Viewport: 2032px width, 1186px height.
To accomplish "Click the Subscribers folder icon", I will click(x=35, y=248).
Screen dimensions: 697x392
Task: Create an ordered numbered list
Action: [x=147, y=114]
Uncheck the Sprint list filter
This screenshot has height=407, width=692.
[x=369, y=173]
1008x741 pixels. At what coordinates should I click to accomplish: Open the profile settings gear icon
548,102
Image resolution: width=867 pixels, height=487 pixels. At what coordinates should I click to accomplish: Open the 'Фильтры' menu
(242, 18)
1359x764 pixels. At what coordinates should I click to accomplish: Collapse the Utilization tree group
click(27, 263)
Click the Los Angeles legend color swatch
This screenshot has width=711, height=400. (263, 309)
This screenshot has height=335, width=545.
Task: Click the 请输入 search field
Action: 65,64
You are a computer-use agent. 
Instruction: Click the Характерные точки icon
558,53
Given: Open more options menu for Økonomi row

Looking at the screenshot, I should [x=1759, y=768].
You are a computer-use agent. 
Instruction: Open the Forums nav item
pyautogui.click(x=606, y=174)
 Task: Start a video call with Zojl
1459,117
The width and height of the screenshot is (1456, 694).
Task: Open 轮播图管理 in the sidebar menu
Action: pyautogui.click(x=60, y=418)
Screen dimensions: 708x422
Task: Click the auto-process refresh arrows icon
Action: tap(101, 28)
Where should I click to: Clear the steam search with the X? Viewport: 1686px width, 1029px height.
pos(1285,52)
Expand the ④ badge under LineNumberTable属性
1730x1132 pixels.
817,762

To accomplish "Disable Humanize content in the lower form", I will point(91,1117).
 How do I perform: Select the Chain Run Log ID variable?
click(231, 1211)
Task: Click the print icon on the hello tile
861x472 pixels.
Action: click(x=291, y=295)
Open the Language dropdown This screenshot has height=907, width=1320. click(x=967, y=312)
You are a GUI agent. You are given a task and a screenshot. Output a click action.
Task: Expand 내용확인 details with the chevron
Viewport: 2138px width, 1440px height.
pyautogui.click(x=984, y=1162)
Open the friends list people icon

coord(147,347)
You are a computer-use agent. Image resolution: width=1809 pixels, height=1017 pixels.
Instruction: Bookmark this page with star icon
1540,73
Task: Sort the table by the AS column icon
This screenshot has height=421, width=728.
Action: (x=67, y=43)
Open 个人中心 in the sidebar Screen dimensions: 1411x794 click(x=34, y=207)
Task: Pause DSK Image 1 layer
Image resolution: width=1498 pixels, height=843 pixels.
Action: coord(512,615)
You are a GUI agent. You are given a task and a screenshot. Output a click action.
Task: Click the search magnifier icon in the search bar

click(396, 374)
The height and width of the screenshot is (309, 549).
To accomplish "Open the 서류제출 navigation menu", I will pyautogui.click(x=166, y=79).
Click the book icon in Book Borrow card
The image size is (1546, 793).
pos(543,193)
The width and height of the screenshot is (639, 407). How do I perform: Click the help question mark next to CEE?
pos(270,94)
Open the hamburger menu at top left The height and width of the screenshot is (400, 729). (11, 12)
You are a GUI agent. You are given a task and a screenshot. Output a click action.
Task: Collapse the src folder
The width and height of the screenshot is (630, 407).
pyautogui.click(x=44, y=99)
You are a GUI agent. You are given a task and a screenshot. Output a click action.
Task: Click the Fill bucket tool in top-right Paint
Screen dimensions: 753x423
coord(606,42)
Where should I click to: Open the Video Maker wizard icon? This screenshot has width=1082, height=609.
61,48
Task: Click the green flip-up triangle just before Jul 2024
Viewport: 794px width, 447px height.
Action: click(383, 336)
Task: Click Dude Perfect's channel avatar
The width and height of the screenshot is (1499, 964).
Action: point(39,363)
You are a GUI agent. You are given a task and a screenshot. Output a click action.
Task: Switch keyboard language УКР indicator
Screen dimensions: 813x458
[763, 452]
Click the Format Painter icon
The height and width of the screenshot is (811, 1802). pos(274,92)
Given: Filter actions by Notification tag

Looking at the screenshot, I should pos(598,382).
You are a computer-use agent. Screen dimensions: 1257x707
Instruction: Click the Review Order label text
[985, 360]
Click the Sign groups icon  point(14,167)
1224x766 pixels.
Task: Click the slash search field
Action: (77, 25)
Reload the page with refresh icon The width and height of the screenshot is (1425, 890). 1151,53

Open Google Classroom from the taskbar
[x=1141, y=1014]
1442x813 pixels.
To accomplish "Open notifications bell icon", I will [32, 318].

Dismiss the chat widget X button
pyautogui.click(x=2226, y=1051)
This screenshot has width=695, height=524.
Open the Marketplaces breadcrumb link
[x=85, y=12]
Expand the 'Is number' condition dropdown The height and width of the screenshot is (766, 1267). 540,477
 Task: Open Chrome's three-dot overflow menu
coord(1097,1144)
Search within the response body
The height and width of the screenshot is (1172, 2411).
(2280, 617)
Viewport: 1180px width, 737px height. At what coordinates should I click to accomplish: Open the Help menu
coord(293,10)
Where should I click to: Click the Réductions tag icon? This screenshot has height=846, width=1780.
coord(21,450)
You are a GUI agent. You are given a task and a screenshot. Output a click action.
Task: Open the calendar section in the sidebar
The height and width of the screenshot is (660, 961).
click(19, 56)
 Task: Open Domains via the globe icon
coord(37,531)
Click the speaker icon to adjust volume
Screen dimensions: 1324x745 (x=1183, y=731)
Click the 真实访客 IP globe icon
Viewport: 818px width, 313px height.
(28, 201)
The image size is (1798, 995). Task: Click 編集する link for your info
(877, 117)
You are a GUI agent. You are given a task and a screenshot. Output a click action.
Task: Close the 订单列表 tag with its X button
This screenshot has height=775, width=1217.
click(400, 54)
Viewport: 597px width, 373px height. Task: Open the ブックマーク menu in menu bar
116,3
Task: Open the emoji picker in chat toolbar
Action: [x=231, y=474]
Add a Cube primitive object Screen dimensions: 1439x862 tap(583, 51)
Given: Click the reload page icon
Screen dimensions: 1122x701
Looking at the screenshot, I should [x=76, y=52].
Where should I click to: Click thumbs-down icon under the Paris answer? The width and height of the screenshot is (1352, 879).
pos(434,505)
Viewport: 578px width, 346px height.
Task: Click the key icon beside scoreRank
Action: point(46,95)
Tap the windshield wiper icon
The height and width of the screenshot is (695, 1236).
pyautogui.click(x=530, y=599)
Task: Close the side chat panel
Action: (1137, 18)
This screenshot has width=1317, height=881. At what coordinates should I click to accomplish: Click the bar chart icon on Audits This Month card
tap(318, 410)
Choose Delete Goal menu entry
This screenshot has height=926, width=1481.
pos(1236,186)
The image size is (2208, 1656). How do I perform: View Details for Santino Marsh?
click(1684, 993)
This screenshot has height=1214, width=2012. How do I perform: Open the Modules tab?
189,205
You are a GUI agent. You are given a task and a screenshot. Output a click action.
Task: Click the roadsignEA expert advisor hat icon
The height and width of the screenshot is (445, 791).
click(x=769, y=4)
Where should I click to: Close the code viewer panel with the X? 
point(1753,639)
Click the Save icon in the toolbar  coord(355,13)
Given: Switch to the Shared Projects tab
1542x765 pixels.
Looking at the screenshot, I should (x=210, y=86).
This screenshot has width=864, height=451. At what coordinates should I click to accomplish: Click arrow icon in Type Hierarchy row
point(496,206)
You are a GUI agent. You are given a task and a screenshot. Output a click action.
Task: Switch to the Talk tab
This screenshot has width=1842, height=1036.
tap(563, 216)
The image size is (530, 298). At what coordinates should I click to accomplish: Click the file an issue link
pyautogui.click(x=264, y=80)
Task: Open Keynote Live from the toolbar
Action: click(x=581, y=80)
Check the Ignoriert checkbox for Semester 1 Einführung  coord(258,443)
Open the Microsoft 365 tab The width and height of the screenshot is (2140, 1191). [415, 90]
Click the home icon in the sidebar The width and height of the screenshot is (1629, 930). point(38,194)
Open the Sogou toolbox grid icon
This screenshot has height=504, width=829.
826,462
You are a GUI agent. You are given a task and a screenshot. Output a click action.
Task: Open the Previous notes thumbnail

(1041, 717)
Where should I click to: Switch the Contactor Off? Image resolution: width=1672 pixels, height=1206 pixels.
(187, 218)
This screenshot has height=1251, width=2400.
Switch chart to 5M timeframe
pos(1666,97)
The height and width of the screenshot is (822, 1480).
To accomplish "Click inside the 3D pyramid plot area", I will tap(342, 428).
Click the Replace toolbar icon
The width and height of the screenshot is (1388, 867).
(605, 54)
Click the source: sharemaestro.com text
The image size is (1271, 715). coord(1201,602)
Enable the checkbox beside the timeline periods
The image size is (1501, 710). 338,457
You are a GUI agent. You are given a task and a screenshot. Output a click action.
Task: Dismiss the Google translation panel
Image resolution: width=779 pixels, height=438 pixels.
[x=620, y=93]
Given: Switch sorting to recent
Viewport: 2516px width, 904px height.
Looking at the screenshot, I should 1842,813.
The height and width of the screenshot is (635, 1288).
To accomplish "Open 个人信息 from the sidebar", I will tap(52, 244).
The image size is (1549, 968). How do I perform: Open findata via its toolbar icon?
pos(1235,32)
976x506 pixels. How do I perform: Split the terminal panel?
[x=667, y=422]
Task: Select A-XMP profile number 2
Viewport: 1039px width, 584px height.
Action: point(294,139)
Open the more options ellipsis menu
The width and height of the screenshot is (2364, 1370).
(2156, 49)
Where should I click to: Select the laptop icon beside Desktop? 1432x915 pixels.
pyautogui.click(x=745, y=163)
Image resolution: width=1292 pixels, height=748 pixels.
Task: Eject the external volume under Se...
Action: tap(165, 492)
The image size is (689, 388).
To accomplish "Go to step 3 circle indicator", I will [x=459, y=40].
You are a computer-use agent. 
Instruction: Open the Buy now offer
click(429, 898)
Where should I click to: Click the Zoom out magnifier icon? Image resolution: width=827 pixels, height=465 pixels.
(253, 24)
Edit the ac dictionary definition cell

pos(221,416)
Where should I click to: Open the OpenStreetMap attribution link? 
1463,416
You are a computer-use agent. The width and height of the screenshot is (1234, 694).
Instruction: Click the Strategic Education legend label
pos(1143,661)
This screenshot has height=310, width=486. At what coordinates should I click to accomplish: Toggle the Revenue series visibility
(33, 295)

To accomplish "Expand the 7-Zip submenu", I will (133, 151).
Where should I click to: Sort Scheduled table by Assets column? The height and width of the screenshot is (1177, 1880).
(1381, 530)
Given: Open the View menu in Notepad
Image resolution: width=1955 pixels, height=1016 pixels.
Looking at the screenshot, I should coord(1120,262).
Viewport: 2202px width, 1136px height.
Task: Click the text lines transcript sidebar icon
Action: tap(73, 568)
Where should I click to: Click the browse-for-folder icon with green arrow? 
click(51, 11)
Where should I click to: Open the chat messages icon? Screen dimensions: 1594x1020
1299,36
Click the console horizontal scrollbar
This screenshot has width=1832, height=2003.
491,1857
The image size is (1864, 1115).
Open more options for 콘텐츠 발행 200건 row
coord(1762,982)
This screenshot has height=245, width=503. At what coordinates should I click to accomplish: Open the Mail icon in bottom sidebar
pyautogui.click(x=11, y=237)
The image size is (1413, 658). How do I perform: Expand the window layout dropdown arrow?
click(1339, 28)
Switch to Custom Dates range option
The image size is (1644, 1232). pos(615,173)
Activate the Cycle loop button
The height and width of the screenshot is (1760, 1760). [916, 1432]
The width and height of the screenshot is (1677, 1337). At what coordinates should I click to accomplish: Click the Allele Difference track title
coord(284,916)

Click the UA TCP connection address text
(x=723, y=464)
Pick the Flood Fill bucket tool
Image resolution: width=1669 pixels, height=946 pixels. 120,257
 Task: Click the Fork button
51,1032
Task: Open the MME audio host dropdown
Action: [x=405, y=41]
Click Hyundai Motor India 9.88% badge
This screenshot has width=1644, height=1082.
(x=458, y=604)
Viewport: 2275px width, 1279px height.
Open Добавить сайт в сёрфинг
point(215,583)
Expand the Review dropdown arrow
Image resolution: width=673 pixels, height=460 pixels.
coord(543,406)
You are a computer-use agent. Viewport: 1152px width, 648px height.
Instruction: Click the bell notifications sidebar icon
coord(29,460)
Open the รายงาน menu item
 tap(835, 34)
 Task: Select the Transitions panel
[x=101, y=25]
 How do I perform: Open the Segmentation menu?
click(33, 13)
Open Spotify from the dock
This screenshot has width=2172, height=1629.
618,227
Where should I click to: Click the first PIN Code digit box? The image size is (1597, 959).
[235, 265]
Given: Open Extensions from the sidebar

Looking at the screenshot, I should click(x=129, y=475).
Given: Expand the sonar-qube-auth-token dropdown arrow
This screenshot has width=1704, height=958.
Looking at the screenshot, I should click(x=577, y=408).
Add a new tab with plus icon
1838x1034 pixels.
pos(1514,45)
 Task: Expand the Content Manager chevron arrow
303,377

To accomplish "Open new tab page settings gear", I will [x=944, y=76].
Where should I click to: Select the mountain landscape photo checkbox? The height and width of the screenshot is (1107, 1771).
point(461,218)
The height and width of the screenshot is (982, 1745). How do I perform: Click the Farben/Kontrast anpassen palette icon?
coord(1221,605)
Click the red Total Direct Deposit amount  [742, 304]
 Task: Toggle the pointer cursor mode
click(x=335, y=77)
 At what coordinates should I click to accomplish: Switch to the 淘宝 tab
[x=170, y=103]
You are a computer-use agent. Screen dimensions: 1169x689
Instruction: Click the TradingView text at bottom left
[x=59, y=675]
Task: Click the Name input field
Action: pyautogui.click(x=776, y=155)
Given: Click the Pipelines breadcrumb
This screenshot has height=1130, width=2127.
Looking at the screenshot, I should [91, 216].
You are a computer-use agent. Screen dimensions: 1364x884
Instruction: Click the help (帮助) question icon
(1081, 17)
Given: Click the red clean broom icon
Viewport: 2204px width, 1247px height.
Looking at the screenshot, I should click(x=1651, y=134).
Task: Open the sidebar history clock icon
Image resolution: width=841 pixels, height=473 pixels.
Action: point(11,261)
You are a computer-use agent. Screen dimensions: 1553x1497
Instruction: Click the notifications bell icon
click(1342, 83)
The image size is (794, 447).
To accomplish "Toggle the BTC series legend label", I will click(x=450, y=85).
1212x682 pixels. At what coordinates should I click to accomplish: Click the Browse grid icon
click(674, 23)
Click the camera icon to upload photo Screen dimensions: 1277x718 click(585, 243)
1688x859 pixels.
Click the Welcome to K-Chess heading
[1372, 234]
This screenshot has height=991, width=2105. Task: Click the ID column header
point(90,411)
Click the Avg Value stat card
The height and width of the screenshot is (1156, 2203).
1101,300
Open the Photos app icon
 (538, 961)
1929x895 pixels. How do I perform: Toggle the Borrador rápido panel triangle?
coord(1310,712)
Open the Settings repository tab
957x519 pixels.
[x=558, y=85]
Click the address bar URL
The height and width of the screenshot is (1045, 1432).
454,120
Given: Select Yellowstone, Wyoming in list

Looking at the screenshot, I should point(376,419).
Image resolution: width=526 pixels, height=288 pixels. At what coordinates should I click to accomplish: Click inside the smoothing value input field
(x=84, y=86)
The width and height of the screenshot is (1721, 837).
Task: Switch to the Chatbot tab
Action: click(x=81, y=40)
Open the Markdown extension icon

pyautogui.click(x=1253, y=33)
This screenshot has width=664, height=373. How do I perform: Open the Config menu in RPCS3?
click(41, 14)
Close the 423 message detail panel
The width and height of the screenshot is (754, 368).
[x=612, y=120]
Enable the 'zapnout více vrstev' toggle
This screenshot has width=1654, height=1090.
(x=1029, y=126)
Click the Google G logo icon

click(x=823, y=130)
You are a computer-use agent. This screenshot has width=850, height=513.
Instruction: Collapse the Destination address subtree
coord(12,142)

■ ■ ■ ■ ■ ■ ■

Retype exactly the lines of the data above that fall between the line with "Enable the checkbox" and the line with "The height and width of the screenshot is (635, 1288).", inclusive, and add nothing.

> **SOLVED PROBLEM**:
Enable the checkbox beside the timeline periods
The image size is (1501, 710). 338,457
You are a GUI agent. You are given a task and a screenshot. Output a click action.
Task: Dismiss the Google translation panel
Image resolution: width=779 pixels, height=438 pixels.
[x=620, y=93]
Given: Switch sorting to recent
Viewport: 2516px width, 904px height.
Looking at the screenshot, I should 1842,813.
The height and width of the screenshot is (635, 1288).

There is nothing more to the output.